Regarding the above dataset, the columns in dataset_info.json should be:

"dataset_name": {
  "columns": {
    "prompt": "instruction",
    "query": "input",
    "response": "output",
    "system": "system",
    "history": "history"
  }
}

where the prompt and response columns should contain non-empty values, represent instruction and response respectively. The query column will be concatenated with the prompt column and used as input for the model.

The system column will be used as the system prompt in the template. The history column is a list consisting string tuples representing query-response pairs in history. Note that the responses in each round will be used for training.

For the pre-training datasets, only the prompt column will be used for training.
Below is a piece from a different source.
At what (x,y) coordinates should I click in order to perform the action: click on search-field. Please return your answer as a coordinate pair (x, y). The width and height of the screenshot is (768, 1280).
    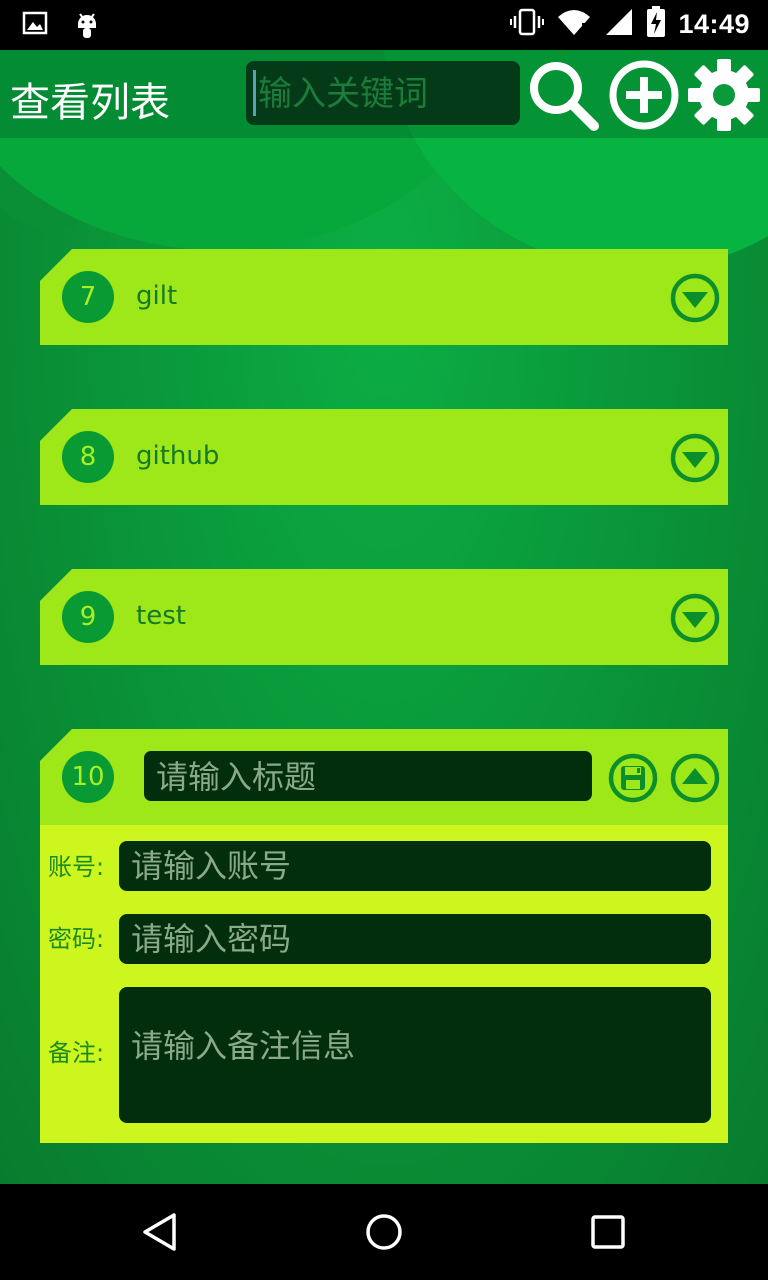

For the preference datasets, the response column should be a string list whose length is 2, with the preferred answers appearing first, for example:

{
  "instruction": "user instruction",
  "input": "user input",
  "output": [
    "chosen answer",
    "rejected answer"
  ]
}

The dataset in sharegpt format should follow the below format:

[
  {
    "conversations": [
      {
        "from": "human",
        "value": "user instruction"
      },
      {
        "from": "gpt",
        "value": "model response"
      }
    ],
    "system": "system prompt (optional)",
    "tools": "tool description (optional)"
  }
]

Regarding the above dataset, the columns in dataset_info.json should be:

"dataset_name": {
  "columns": {
    "messages": "conversations",
    "system": "system",
    "tools": "tools"
  },
  "tags": {
    "role_tag": "from",
    "content_tag": "value",
    "user_tag": "human",
    "assistant_tag": "gpt"
  }
}

where the messages column should be a list whose length is even, and follow the u/a/u/a/u/a order.

Pre-training datasets and preference datasets are incompatible with the sharegpt format yet.